Provided passage:
[start]

Exploring the Centralization Risks of Bitcoin’s Lightning Network

By May 5, 2016Bitcoin Business

For the vast majority of Bitcoin Core contributors, the Lightning Network is viewed as the best option for scaling Bitcoin to many millions of new users. But the system has not yet been implemented on the Bitcoin blockchain, which has left many to wonder whether it is wise to put so much hope and reliance behind an untested solution.

At a recent event at the Coinbase offices in San Francisco, Lightning Network creators Joseph Poon and Tadge Dryja gave a presentation on their design for scaling Bitcoin via a generalized network for payment channels . During their talk, Dryja and Poon responded to concerns from the audience about how the Lightning Network may eventually become somewhat centralized via so-called supernodes .

[end]

Records for locating described items:
[start]

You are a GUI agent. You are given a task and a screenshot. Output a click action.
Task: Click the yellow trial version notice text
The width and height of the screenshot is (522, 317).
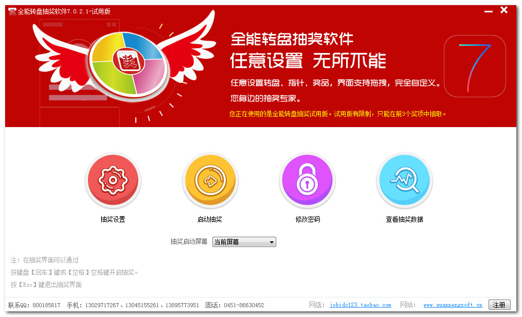337,114
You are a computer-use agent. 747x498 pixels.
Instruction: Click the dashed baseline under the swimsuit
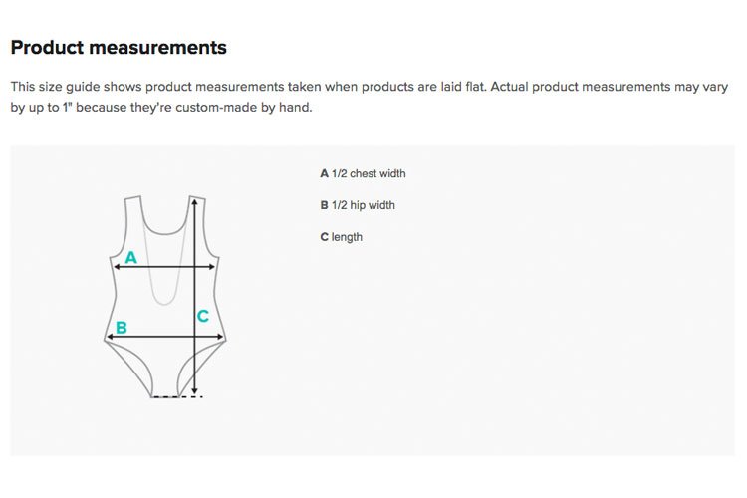point(177,396)
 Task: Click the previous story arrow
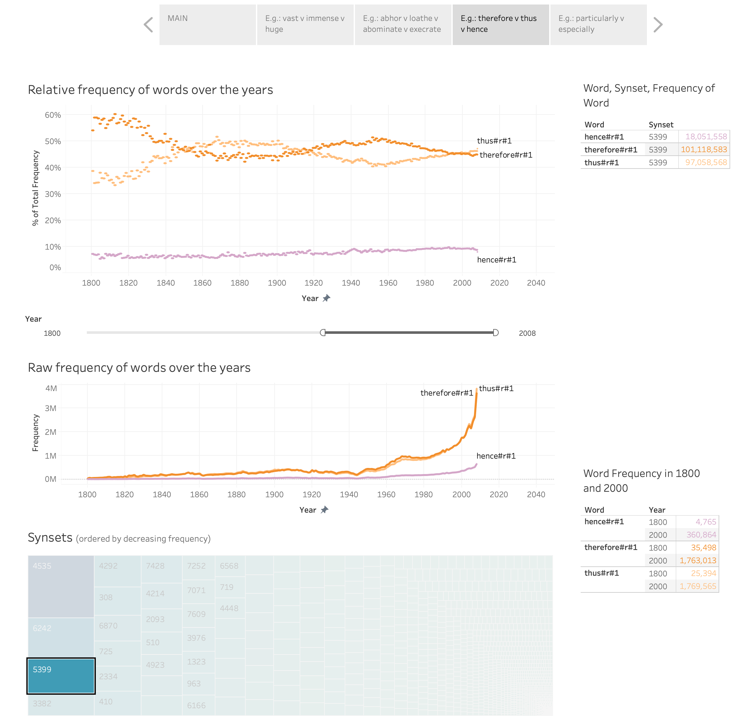point(148,25)
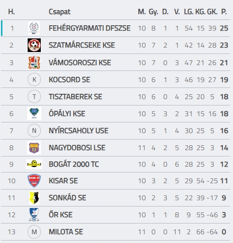Open the NYÍRCSAHOLY USE team link
The height and width of the screenshot is (243, 233).
[x=79, y=131]
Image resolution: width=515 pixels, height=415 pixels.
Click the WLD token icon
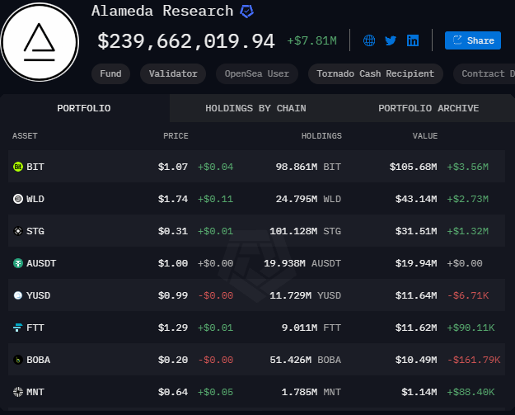pos(18,199)
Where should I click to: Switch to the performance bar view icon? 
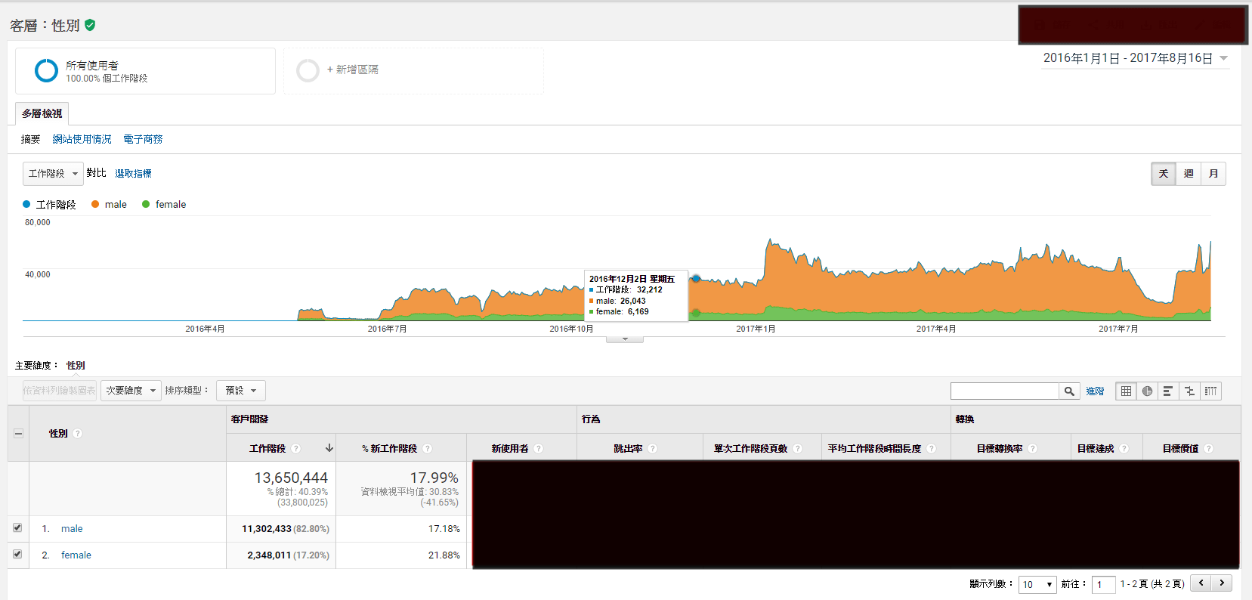pos(1168,391)
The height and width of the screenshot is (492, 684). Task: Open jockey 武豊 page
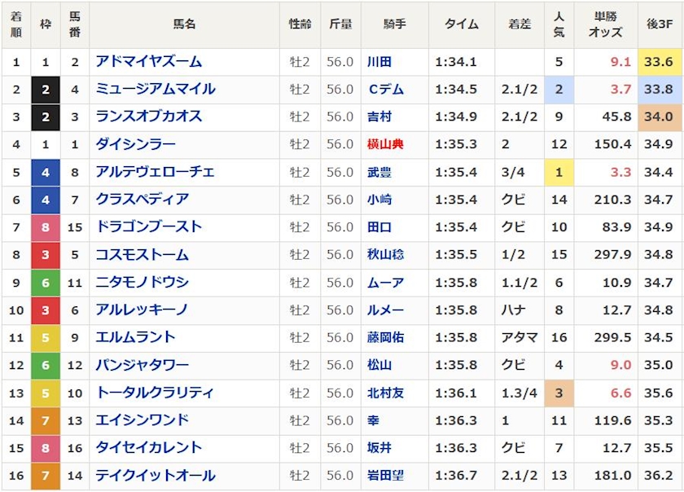379,172
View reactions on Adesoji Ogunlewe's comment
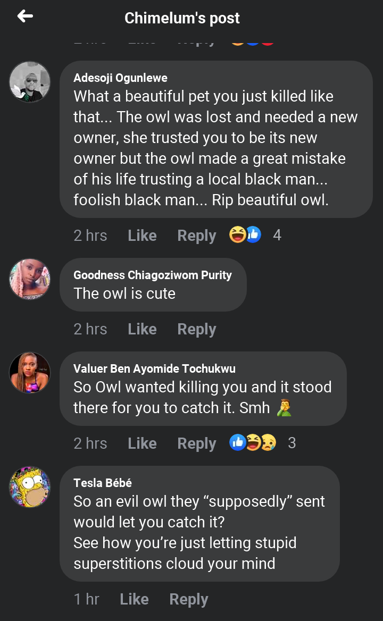383x621 pixels. tap(254, 235)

[end]

Exercise prompt: From the Lightning Network article, return the text from "By May 5, 2016Bitcoin" to "an untested solution." word for word.

Exercise response:
By May 5, 2016Bitcoin Business

For the vast majority of Bitcoin Core contributors, the Lightning Network is viewed as the best option for scaling Bitcoin to many millions of new users. But the system has not yet been implemented on the Bitcoin blockchain, which has left many to wonder whether it is wise to put so much hope and reliance behind an untested solution.